Sunday, 29 November 2015

Adoption choices.

Adoption has been a journey of choice for my husband and myself, one that is full of joy, sorrow, difficult moments, worry and a fair bit of laughter. For our children though it is not of their choice or of their making. I speak often of child 4 as he is the one that is adopted, certainly not his choice. That decision was made by social workers and a judge and I guess because his birth father wouldn't take responsibility for his own choices and actions and his birth mother couldn't.   But what of our three birth children, they didn't make the choice in adoption as a means of gaining a brother, they didn't have the knowledge that us parents had (which, in reality is just bare bones - I am pretty much self taught in the trials of tribulations of attachment, adoption training really only gives an outline, even if some of it is hard hitting.) Our birth children took on this little boy as their brother pretty much from day one. Young children and babies, I believe are very good at that, they pull you to them, they heal family divisions, they offer new beginnings. But that doesn't mean that it is easy.

Our eldest sometimes struggles with other people's perceptions, most in our immediate community are aware that child 4 is adopted and comments of "how lucky he is," surprise that we have contact with his birth family and that assumption in now that he is adopted everything is ok is difficult enough for me as an adult to manage, but for a teenager who wants to change the world it leads to anger and frustration. On top of that she has left school and gone on to college to study A' Levels and of course in the making of new friends and discussions in tutor time or class, adoption has come up. She is frequently asked if her parents divorced and her mum remarried because she has a brother 12 years her junior, when she has explained she is sometimes asked if her baby brother is a different race or if she is also adopted. The there are days when tutors/students make off-the-cuff remarks about society, children in care, birth parents etc and she doesn't know whether to comment or not. Her opinion is often sought if anyone knows that she is part of a family that have adopted, sometimes  she is listened too, other times she is totally dismissed as a New age hippy.

Child 2, has his own concerns, he finds it terribly hard to cope with his little brothers out going affable character as it means that he talks to complete strangers when we are out and about. This goes against everything he understands, firstly the "stranger danger" that child 2 learned early on, bypasses his younger brother and secondly for a teenage boy a member of the family who stops and talks to who ever will listen is an embarrassment. He understands why child 4 seeks acceptance and safety with other adults but it doesn't make it easy to live with.
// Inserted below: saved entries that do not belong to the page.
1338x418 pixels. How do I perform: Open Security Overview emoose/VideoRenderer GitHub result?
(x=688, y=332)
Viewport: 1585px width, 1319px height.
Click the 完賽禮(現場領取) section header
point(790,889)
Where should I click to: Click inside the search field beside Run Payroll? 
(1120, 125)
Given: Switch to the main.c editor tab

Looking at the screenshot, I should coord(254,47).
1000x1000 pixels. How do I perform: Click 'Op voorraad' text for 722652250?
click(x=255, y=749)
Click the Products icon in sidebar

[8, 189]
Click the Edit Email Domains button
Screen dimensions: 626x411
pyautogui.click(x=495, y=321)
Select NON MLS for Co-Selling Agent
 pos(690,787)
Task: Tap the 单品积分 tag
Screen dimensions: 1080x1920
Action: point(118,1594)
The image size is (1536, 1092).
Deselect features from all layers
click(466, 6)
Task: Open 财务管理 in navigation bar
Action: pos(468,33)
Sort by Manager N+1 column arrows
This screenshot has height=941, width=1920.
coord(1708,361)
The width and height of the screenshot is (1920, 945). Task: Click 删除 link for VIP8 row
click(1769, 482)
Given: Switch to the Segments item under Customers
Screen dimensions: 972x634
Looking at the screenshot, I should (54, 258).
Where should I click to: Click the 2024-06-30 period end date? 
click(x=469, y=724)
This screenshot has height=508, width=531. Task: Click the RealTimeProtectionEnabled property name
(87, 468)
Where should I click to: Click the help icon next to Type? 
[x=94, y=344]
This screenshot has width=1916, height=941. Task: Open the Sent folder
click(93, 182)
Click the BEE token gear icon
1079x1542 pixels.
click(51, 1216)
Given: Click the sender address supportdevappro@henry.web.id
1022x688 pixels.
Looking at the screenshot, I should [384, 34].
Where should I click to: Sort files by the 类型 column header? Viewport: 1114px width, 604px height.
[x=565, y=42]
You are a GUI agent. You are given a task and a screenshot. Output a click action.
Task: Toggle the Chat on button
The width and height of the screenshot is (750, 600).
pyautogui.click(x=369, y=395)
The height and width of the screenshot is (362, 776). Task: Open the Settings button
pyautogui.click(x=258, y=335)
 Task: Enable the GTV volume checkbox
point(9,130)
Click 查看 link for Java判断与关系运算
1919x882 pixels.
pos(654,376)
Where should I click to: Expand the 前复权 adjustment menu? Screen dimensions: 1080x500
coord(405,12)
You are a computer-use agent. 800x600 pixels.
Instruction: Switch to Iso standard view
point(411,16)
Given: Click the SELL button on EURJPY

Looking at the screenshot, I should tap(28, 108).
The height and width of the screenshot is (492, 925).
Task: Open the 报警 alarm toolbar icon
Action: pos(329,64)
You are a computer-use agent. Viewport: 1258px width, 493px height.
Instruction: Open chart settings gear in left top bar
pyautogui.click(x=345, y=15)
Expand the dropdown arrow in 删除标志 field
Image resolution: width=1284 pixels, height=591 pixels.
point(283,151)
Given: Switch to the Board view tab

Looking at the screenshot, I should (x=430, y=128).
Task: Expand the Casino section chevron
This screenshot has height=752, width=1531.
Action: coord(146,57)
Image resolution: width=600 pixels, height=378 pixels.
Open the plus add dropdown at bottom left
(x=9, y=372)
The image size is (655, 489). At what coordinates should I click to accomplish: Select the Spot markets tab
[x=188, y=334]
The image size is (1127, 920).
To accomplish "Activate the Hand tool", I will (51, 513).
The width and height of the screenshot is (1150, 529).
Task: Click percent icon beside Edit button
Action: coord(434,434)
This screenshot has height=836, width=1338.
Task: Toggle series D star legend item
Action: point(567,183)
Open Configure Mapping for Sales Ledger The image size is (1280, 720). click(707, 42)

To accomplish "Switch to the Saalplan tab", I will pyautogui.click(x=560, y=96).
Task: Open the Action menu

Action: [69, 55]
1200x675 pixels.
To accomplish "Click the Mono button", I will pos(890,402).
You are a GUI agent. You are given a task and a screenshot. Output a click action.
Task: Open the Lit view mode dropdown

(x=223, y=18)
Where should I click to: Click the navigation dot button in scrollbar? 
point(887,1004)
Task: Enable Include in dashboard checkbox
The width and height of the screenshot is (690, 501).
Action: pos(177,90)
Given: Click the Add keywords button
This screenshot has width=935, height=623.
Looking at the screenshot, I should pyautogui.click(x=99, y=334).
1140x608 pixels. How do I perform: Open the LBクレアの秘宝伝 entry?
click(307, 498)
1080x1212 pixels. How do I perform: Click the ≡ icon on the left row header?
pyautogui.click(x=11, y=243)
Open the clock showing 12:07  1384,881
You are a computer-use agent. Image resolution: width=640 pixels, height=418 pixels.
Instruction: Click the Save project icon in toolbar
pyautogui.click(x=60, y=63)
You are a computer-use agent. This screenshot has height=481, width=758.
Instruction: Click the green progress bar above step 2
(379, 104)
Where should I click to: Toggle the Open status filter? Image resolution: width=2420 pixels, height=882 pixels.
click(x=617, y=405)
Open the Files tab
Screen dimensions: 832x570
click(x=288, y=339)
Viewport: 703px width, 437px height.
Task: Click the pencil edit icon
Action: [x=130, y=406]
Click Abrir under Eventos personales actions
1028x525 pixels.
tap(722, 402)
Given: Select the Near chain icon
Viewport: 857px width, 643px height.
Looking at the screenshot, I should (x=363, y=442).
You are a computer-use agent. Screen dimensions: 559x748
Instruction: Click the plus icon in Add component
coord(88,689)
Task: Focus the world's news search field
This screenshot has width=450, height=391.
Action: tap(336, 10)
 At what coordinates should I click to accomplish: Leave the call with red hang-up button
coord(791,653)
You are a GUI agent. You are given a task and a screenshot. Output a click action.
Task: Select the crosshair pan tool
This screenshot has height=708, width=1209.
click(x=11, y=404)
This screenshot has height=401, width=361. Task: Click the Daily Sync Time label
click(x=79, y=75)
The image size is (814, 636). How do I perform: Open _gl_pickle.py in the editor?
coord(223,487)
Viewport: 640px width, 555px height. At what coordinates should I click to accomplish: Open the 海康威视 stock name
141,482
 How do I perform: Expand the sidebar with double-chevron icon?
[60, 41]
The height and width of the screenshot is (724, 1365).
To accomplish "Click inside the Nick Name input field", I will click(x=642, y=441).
Then, child 3 who was the baby of the family, has totally had her position usurped, not just by a dependent younger sibling but one that has the ability to hurt and torment, a sibling that does demand huge amounts of not only our attention but also that of those in the community.  How can we expect her to understand child 4's needs are different to hers and how we deal with those needs is different to how we would deal with her and yet often we do.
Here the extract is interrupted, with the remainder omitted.